### Exercise data

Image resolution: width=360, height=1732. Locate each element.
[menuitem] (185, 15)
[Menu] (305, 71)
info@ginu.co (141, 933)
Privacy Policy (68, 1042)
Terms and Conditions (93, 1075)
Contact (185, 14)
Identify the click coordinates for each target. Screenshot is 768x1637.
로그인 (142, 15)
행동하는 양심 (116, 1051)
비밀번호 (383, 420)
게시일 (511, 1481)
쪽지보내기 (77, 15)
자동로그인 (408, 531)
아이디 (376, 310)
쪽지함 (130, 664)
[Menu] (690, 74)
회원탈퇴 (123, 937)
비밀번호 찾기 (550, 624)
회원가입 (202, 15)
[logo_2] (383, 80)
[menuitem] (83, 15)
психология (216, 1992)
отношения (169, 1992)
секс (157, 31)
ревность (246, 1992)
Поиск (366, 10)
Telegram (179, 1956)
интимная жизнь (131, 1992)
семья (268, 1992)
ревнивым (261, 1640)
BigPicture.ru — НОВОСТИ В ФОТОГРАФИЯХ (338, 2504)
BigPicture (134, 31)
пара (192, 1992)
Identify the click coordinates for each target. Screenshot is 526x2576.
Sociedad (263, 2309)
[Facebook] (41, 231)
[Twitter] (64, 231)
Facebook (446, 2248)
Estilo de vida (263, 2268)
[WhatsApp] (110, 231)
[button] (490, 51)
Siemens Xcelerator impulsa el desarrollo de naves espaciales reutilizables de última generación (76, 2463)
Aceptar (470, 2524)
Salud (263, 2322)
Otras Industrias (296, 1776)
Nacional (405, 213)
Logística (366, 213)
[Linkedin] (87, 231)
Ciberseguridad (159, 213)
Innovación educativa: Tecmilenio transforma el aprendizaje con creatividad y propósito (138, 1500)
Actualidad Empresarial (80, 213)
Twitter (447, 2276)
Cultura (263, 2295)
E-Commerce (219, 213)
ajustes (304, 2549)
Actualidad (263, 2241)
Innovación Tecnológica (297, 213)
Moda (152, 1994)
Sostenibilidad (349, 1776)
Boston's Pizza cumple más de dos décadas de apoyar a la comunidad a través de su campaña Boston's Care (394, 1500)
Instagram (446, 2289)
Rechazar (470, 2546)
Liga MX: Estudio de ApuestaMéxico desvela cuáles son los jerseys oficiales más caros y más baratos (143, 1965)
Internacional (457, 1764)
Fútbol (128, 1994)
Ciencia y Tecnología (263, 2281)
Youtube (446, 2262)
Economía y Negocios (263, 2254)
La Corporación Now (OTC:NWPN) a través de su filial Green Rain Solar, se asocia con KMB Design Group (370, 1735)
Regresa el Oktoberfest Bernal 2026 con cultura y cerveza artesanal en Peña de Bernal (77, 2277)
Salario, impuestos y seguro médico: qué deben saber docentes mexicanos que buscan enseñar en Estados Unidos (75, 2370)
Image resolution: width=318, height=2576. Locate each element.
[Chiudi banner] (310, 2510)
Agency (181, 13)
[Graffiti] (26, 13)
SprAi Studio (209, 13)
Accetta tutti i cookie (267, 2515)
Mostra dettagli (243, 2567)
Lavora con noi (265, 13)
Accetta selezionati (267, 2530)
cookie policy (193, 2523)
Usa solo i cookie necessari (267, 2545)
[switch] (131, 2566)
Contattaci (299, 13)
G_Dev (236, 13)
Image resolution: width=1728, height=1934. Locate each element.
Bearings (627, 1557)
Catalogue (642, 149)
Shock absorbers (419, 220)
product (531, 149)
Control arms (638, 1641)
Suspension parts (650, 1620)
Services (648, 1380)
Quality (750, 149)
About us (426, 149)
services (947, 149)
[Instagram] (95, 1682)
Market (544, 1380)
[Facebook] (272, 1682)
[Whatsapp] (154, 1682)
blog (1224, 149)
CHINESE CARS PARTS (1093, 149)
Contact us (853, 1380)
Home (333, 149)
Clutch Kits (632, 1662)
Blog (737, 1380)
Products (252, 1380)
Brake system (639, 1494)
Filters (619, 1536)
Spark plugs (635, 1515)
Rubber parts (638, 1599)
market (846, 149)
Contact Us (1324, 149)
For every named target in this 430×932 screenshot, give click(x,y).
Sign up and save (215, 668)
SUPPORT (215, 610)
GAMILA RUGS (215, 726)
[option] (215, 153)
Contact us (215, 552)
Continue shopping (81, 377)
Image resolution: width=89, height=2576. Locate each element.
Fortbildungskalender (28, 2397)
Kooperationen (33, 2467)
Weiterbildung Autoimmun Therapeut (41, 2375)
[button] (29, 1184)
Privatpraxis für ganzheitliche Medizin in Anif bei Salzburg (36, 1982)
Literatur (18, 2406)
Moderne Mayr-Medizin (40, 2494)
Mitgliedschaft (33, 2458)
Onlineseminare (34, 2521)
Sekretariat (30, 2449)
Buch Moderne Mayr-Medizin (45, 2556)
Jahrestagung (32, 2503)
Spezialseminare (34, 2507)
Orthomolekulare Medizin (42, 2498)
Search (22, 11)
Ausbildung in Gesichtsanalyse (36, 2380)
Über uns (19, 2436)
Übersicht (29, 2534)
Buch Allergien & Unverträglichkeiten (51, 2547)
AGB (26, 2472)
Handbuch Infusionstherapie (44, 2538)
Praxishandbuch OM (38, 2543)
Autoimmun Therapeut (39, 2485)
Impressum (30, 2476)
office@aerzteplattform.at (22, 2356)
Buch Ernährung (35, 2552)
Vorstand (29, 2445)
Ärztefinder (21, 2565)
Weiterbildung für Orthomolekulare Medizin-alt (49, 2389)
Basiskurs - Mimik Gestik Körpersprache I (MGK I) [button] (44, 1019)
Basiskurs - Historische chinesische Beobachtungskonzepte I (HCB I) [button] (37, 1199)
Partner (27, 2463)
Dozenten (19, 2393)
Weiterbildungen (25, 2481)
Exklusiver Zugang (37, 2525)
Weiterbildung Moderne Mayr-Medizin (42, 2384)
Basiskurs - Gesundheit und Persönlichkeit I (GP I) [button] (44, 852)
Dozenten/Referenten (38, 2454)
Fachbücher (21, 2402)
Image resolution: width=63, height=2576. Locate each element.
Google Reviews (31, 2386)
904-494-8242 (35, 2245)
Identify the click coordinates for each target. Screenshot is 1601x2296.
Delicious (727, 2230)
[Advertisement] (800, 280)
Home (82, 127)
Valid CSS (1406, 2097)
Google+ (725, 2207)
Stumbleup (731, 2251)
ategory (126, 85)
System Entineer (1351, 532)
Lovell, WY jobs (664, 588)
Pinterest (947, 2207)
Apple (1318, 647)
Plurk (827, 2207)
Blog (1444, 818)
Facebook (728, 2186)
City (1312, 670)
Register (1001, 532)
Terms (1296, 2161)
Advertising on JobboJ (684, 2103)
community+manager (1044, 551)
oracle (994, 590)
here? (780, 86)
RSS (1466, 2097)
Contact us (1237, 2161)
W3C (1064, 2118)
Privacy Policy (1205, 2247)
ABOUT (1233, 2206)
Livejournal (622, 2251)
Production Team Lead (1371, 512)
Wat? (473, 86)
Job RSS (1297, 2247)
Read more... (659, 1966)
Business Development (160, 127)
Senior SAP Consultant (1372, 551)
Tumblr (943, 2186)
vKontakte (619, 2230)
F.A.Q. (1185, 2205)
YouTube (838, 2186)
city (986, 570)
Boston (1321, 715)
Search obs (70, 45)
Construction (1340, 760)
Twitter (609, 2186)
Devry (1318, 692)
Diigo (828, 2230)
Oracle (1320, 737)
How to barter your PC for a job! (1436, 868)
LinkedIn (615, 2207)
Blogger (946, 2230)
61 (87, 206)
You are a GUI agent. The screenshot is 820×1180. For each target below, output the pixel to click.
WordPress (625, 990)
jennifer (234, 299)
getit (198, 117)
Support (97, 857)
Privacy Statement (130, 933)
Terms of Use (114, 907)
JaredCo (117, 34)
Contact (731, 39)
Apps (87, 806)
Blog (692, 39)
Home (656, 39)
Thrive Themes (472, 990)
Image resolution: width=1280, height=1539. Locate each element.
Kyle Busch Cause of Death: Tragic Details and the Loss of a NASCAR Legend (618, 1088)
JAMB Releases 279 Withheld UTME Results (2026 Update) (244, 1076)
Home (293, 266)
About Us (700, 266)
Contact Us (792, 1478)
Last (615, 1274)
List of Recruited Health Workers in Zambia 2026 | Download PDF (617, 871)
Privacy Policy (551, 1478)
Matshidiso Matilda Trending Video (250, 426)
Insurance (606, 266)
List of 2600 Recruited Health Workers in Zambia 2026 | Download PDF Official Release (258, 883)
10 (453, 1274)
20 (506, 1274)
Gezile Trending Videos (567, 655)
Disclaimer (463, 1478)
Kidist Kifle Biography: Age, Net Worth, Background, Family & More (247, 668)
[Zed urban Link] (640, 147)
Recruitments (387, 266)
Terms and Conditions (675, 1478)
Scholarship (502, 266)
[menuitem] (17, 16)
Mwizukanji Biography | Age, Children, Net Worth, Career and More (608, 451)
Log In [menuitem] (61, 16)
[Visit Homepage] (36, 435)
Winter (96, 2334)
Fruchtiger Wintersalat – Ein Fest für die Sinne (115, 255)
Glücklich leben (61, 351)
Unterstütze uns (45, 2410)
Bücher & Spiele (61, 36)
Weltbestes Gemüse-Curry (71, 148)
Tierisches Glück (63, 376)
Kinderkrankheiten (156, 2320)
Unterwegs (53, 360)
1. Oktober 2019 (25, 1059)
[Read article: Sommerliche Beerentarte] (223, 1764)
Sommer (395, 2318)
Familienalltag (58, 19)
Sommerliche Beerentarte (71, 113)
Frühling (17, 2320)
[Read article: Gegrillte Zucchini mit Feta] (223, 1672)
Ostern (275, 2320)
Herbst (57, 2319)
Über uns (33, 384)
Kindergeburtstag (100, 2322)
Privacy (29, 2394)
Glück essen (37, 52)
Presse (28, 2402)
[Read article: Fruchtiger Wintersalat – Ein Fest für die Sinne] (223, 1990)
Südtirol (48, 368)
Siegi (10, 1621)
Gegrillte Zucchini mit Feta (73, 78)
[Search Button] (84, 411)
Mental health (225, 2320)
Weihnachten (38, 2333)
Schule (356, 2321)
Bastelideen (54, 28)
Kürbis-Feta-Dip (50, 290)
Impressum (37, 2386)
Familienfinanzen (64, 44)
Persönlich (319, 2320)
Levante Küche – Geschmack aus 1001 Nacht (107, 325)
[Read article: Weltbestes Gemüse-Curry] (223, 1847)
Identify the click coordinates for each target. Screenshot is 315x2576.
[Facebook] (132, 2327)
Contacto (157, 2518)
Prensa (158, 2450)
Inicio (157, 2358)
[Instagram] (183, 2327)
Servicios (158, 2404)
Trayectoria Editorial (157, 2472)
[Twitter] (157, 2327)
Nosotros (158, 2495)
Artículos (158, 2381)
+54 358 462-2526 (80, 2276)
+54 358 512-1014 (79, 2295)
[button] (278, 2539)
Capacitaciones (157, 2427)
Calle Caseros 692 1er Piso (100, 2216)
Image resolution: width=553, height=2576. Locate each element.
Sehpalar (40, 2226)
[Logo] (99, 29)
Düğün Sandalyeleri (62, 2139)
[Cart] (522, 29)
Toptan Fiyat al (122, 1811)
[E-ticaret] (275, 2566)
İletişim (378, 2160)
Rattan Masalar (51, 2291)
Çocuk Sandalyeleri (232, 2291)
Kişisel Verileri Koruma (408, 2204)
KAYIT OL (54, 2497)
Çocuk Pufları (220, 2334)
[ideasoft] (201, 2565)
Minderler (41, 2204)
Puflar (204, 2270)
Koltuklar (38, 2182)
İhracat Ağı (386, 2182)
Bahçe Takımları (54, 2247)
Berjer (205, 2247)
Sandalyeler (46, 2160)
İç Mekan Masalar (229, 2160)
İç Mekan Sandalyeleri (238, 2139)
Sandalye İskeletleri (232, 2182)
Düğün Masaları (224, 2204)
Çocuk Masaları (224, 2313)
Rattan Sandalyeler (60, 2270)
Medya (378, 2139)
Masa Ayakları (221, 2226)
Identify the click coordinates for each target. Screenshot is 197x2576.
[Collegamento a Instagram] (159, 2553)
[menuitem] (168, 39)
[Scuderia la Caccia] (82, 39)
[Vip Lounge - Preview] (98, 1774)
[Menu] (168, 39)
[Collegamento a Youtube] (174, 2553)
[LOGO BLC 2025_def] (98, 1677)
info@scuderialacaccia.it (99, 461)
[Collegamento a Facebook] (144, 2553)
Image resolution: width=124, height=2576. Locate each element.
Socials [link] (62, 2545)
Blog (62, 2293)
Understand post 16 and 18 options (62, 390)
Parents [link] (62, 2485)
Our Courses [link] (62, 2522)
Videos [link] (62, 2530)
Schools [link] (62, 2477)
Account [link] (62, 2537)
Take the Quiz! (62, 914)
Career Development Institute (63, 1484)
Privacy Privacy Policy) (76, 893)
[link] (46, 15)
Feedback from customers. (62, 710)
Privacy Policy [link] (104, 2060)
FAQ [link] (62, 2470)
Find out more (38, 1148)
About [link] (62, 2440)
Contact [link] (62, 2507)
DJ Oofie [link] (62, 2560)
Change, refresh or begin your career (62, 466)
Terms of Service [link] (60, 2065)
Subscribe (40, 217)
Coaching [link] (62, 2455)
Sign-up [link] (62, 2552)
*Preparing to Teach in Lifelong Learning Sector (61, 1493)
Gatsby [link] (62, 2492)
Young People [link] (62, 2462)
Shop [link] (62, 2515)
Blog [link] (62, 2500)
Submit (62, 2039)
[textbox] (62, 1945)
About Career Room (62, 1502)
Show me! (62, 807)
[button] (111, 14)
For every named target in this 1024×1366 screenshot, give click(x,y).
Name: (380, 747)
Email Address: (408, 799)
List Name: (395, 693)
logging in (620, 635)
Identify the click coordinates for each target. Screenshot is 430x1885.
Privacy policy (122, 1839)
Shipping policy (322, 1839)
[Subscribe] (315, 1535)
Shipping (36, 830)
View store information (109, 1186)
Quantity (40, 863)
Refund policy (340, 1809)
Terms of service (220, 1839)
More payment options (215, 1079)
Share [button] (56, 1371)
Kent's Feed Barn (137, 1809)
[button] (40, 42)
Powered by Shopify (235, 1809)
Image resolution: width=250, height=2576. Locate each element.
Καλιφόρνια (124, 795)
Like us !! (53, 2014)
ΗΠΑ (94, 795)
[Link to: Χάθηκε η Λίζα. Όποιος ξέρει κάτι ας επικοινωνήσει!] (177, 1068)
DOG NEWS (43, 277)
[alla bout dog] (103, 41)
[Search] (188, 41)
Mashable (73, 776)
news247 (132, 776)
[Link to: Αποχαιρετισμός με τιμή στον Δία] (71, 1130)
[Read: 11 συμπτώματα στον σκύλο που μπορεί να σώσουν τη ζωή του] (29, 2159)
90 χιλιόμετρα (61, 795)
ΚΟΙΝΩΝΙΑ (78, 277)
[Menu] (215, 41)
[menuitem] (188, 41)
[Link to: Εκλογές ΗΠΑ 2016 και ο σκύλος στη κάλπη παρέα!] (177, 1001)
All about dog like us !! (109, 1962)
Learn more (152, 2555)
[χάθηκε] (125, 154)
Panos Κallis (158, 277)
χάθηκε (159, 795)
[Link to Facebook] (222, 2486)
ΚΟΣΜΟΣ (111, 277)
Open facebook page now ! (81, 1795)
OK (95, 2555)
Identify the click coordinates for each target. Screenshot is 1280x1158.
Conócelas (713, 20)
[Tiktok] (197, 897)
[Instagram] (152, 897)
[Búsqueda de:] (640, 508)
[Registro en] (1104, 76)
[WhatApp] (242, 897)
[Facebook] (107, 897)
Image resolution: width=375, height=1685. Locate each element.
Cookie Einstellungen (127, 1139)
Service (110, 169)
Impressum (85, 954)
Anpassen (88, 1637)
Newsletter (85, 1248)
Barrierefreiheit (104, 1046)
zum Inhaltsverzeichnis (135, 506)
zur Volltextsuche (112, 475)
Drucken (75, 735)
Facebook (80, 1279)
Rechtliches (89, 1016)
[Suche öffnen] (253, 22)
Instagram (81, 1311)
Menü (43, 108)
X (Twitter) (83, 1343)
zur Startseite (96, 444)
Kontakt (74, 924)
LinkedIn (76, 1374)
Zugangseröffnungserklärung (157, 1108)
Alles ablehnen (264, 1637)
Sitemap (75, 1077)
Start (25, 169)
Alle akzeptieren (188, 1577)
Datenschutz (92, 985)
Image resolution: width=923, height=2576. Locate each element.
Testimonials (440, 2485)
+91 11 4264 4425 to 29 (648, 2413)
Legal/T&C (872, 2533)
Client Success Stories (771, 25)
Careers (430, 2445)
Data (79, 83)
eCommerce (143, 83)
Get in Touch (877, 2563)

######

• Task directions
Among the lines above, repeat exactly those from the line with "Scholarship (502, 266)" to the line with "Artículos (158, 2381)", counting both ends.

• Your solution
Scholarship (502, 266)
[menuitem] (17, 16)
Mwizukanji Biography | Age, Children, Net Worth, Career and More (608, 451)
Log In [menuitem] (61, 16)
[Visit Homepage] (36, 435)
Winter (96, 2334)
Fruchtiger Wintersalat – Ein Fest für die Sinne (115, 255)
Glücklich leben (61, 351)
Unterstütze uns (45, 2410)
Bücher & Spiele (61, 36)
Weltbestes Gemüse-Curry (71, 148)
Tierisches Glück (63, 376)
Kinderkrankheiten (156, 2320)
Unterwegs (53, 360)
1. Oktober 2019 (25, 1059)
[Read article: Sommerliche Beerentarte] (223, 1764)
Sommer (395, 2318)
Familienalltag (58, 19)
Sommerliche Beerentarte (71, 113)
Frühling (17, 2320)
[Read article: Gegrillte Zucchini mit Feta] (223, 1672)
Ostern (275, 2320)
Herbst (57, 2319)
Über uns (33, 384)
Kindergeburtstag (100, 2322)
Privacy (29, 2394)
Glück essen (37, 52)
Presse (28, 2402)
[Read article: Fruchtiger Wintersalat – Ein Fest für die Sinne] (223, 1990)
Südtirol (48, 368)
Siegi (10, 1621)
Gegrillte Zucchini mit Feta (73, 78)
[Search Button] (84, 411)
Mental health (225, 2320)
Weihnachten (38, 2333)
Schule (356, 2321)
Bastelideen (54, 28)
Kürbis-Feta-Dip (50, 290)
Impressum (37, 2386)
Familienfinanzen (64, 44)
Persönlich (319, 2320)
Levante Küche – Geschmack aus 1001 Nacht (107, 325)
[Read article: Weltbestes Gemüse-Curry] (223, 1847)
Identify the click coordinates for each target. Screenshot is 315x2576.
[Facebook] (132, 2327)
Contacto (157, 2518)
Prensa (158, 2450)
Inicio (157, 2358)
[Instagram] (183, 2327)
Servicios (158, 2404)
Trayectoria Editorial (157, 2472)
[Twitter] (157, 2327)
Nosotros (158, 2495)
Artículos (158, 2381)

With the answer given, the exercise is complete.